Commentaire de Le Lutin d'Ecouves posté le 04-07-2009 à 09:05:31

Comme tu lui ressembles...

Une fois de plus, nous sommes à la croisée des chemins. Si je dis "nous" c'est que nous sommes jamais seuls, ne l'oublie jamais.

Commentaire de taz28 posté le 04-07-2009 à 09:28:35

Ton texte est à la hauteur de l'amour pour ta maman...
Elle seule comprend tes regards et tes mots, porte la avec toute ta tendresse Philippe.

Commentaire de RogerRunner13 posté le 04-07-2009 à 15:27:34

Cela me remet en mémoire la disparition de mon père l'année dernière après des mois de souffrance, je savais très bien que cette bataille il ne la gagnerait pas, il n'était plus tout jeune.
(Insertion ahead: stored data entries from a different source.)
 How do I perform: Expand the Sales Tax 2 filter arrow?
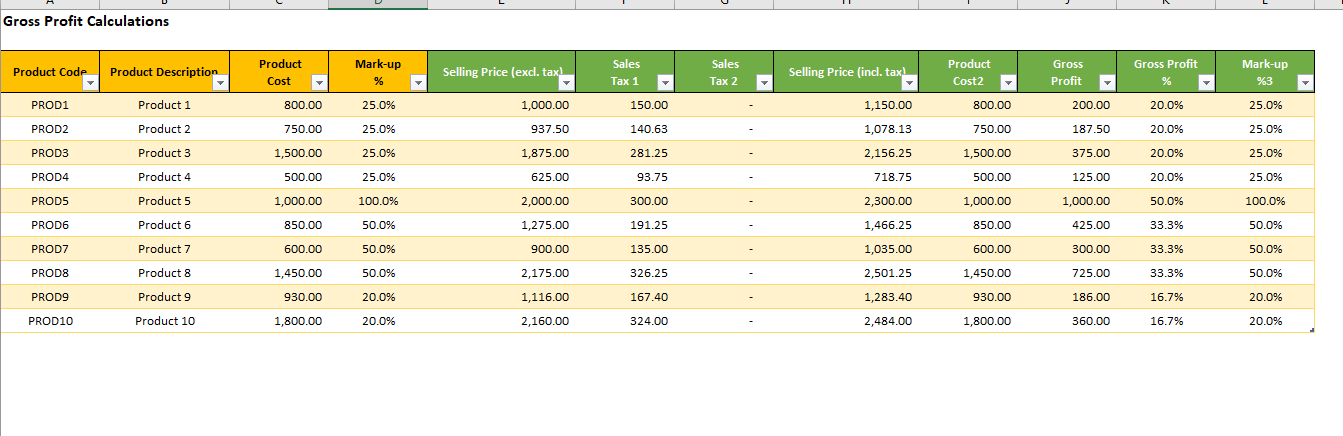(763, 83)
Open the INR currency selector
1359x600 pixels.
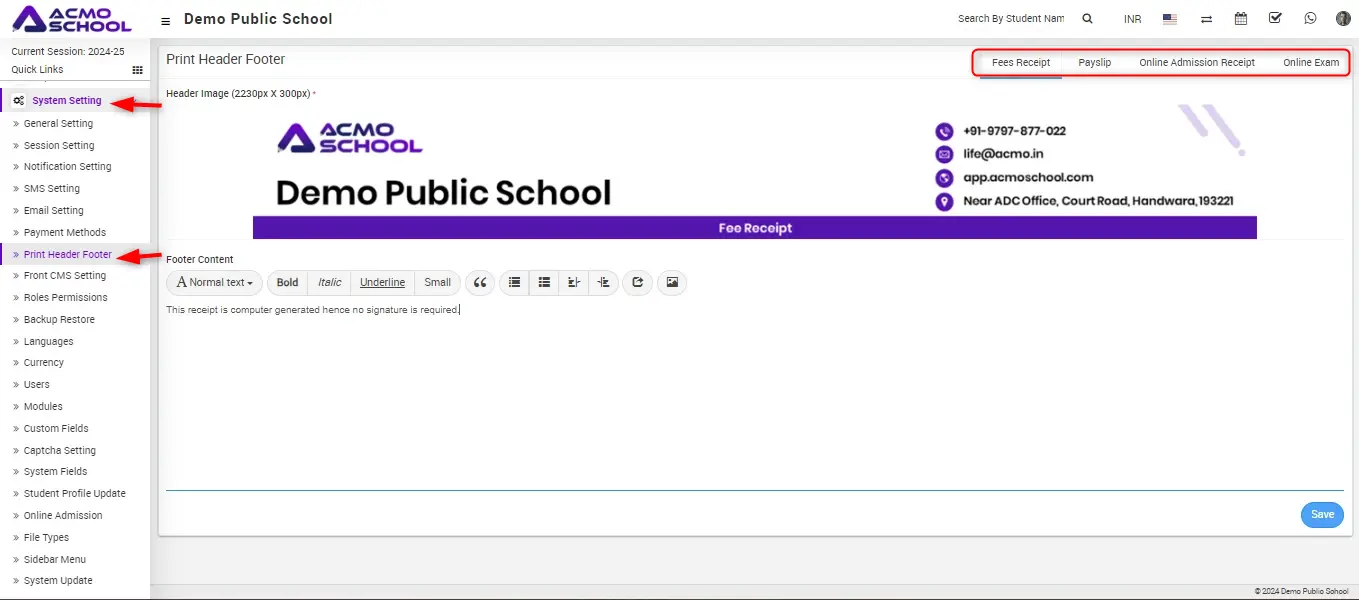1132,19
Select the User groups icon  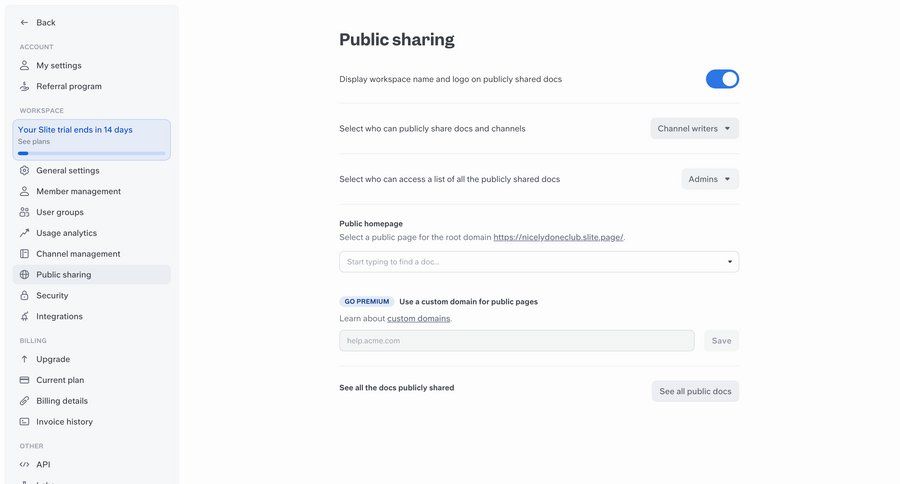tap(25, 212)
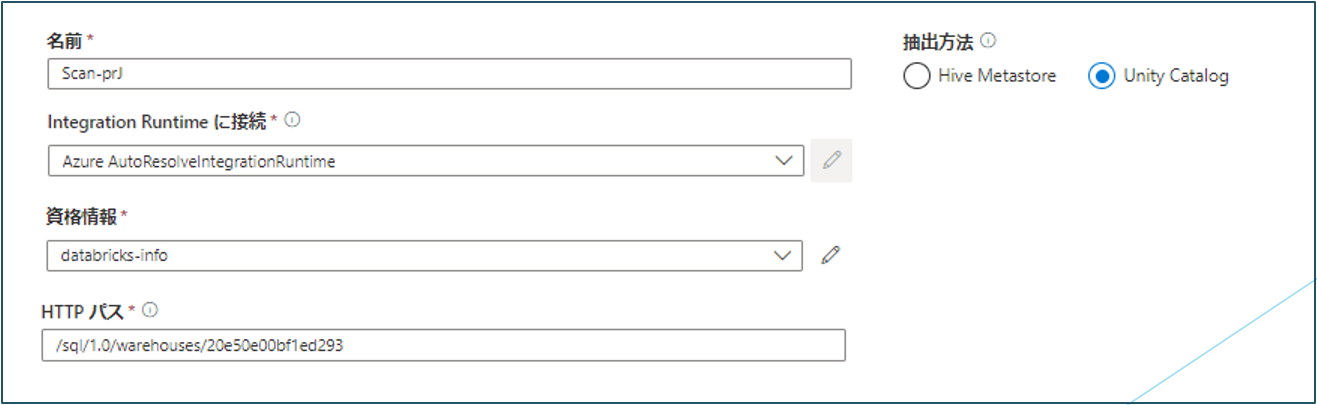The height and width of the screenshot is (405, 1317).
Task: Expand the Integration Runtime dropdown chevron
Action: (784, 161)
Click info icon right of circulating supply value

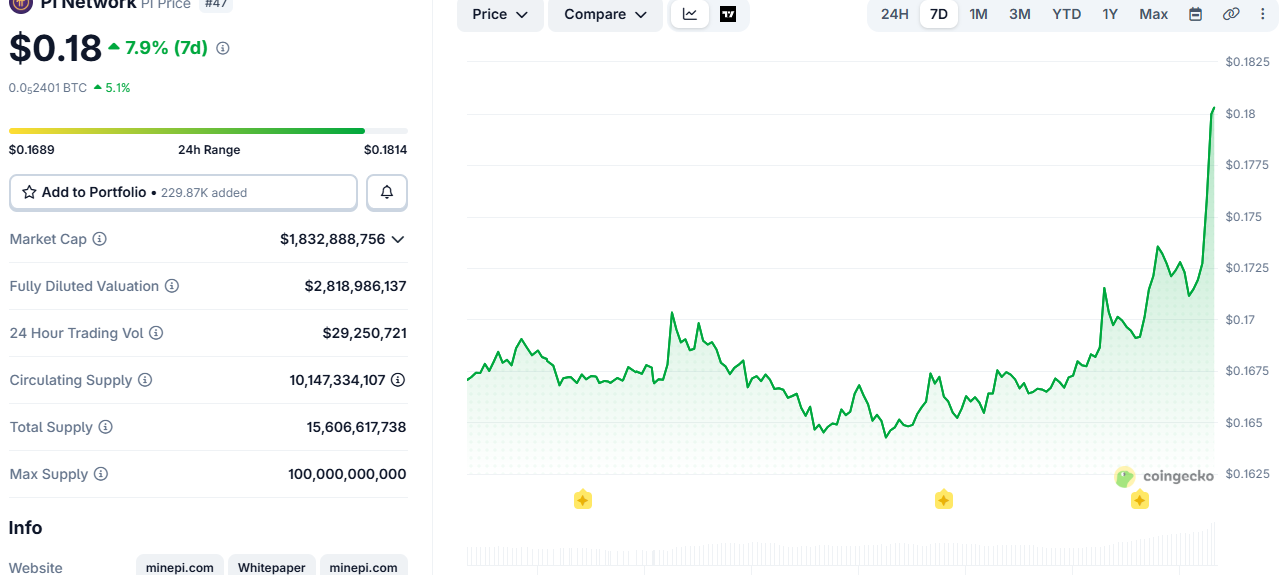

Je me souviens il venait me voir en larme et me disait "je vais mourir" il n'acceptait pas ce salle coup de la vie. le plus terrible quand il me disait "pourquoi!! je n'ai jamais fait de mal à personne"...et moi qui ne savait pas quoi lui dire.....

Commentaire de francois 91410 posté le 05-07-2009 à 21:29:01

je suis certain que chacun d'entre nous se reconnaît dans ton texte, qu'il rappelle sa propre maman ou la maladie qui ronge un proche, un ami ...

Merci de nous avoir permis de le partager

François

Commentaire de Nono_d posté le 05-07-2009 à 22:51:38

Mustang, ton texte me touche beaucoup, il est écrit avec les mots du cœur. Je te souhaite énormément de courage pour cette épreuve certainement des plus difficiles qui existe. Toute mon amitié t'accompagne.